# Streamflow pre-processing
This Notebook reads streamflow daily observations for a test river basin. From these data, it calculates streamflow volumes for specified target periods.

Decisions:
- We perform a linear interpolation of the daily streamflow data before calculating volumes, to fill in small data gap of maximum 15 days. See user-specified variables below.
- Volumes are calculated for the target periods: January-September, February-September, March-September, ..., September-September. The target periods start dates progressively approach the end of the water year, while the target periods end date is fixed to the end of the water year. See user-specified variables below.

The "Variables" section below is the only section a user will need to modify for testing different options for most of these decisions.

Notes:
- The volumes calculation code assumes that the target periods don't overlap 2 different years.

## Modules, settings & functions

In [11]:
# Import required modules
import datetime
import logging
%matplotlib notebook
import matplotlib
import matplotlib.pyplot as plt
import numpy as np
from pprint import pprint
import sys
import xarray as xr

In [12]:
# Add scripts to the system path
sys.path.append('../scripts')

# Set up logging, configured for this workflow (see utilities.py)
from utilities import setup_logging, read_settings
setup_logging()

# Set up logging for this notebook
logger = logging.getLogger()

# Suppress misc. comments from being added to the log file
logging.getLogger('matplotlib.font_manager').disabled = True
logging.getLogger('matplotlib.pyplot').disabled = True

%load_ext autoreload
%autoreload 2

2025-01-20 15:58:45,846 - root - INFO - Logging setup complete. Log file: C:\Users\lauri\PycharmProjects\FROSTBYTE_PREVAH\logs\data_driven_forecasting_20250120_155845.log


The autoreload extension is already loaded. To reload it, use:
  %reload_ext autoreload


In [13]:
# Save Notebook name to the log file
logger.debug(f'Notebook: 2_StreamflowPreprocessing')

> **TO DO**: Return, verbatim, the passage of the streamflow pre-processing notebook starting at "# Streamflow pre-processing" and ending at "specified target periods.".

> **INFORMATION PROVIDED**:
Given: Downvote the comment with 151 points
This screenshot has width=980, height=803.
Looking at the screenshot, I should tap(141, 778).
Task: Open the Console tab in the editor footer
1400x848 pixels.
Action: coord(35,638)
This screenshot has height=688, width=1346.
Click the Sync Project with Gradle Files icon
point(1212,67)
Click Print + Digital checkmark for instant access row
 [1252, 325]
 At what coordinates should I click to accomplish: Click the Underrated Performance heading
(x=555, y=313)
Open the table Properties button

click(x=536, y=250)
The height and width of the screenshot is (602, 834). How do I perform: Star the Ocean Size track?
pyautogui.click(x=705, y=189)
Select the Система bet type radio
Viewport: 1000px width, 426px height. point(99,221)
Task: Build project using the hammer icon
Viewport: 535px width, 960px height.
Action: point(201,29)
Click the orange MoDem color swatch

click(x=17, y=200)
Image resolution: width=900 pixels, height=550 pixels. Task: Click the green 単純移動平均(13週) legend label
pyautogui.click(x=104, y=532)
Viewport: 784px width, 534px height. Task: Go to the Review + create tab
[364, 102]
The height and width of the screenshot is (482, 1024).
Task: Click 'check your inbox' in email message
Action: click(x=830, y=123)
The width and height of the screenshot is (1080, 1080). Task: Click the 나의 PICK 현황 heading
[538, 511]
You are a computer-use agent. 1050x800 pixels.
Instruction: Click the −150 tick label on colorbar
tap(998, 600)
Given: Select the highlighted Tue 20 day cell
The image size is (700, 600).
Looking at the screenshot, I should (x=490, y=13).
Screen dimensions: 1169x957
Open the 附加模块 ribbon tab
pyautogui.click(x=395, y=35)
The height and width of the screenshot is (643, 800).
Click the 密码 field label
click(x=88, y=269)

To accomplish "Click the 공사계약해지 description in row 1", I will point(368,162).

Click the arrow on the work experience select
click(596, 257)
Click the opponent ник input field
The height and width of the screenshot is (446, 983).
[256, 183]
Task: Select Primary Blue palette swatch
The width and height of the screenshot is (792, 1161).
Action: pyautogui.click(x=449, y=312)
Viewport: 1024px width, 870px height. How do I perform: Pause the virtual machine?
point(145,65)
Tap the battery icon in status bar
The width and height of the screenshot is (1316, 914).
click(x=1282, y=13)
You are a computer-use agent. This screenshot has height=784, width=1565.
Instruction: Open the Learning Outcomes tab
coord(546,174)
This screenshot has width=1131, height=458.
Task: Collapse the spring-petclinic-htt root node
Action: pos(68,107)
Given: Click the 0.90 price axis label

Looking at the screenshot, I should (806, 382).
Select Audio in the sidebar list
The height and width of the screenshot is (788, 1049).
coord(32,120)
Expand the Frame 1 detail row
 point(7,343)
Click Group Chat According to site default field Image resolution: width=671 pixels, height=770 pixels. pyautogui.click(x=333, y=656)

> **ANSWER FOR THE TASK**:
# Streamflow pre-processing
This Notebook reads streamflow daily observations for a test river basin. From these data, it calculates streamflow volumes for specified target periods.